MATERIAL FOR THIS EXERCISE =

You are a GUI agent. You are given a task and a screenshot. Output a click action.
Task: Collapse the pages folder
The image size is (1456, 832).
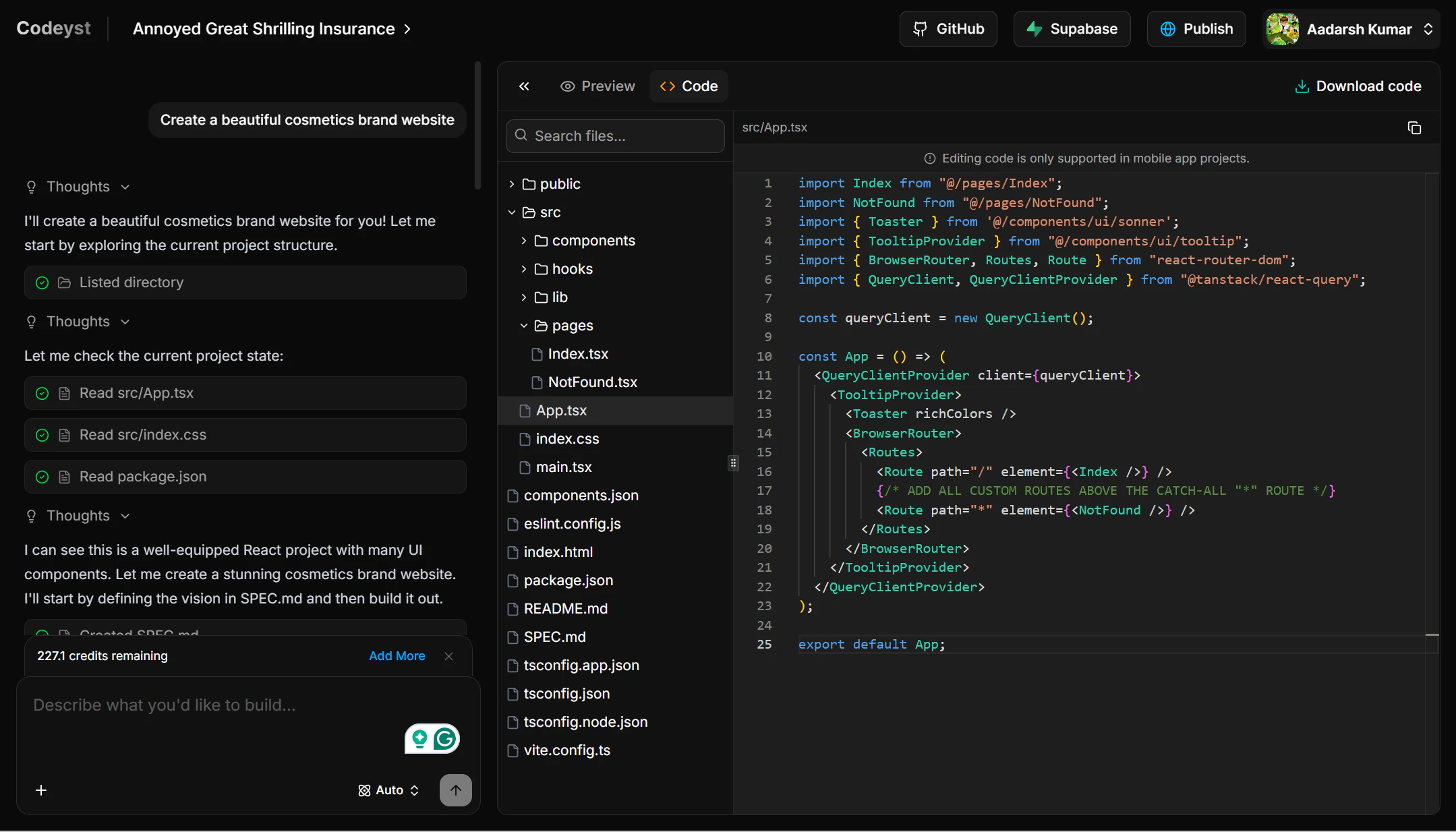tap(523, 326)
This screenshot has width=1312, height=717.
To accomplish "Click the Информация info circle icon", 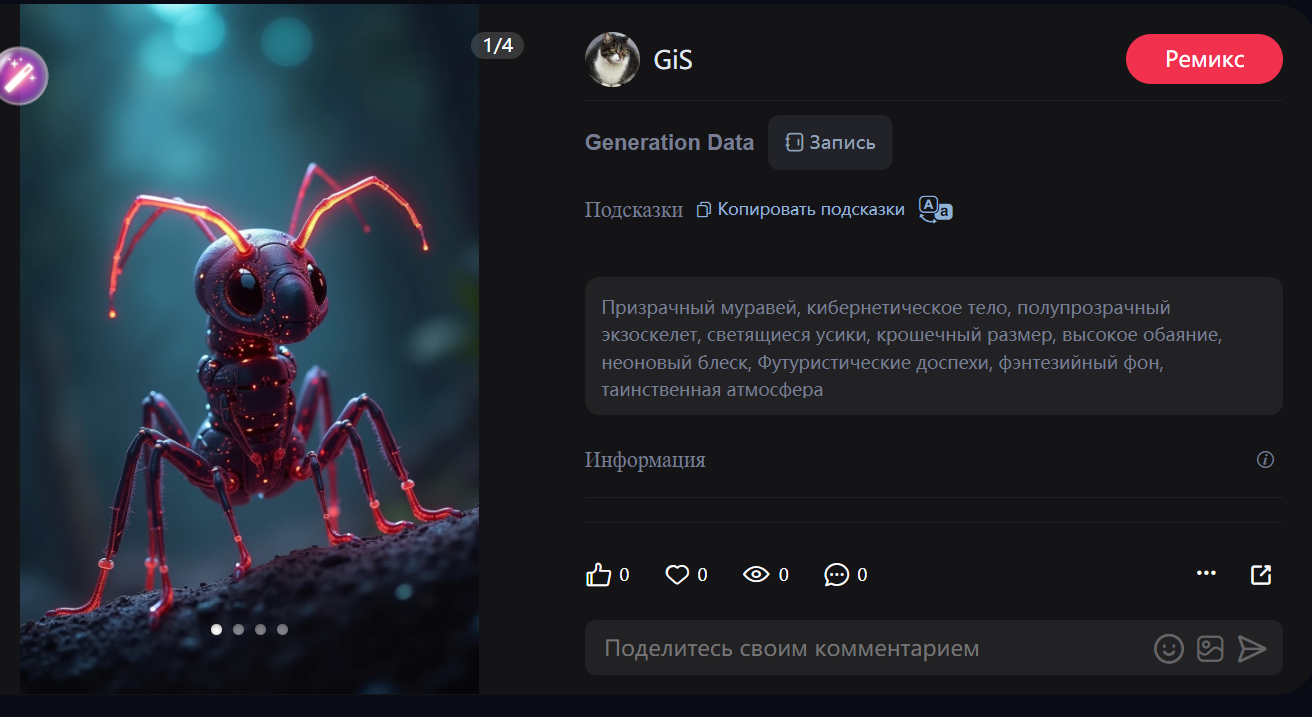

EXERCISE =
Copy every line of the records above word for word, leaving out the pictures.

RESPONSE TO THE EXERCISE =
You are a GUI agent. You are given a task and a screenshot. Output a click action.
Task: Collapse the pages folder
The image size is (1456, 832).
tap(523, 326)
This screenshot has width=1312, height=717.
To accomplish "Click the Информация info circle icon", 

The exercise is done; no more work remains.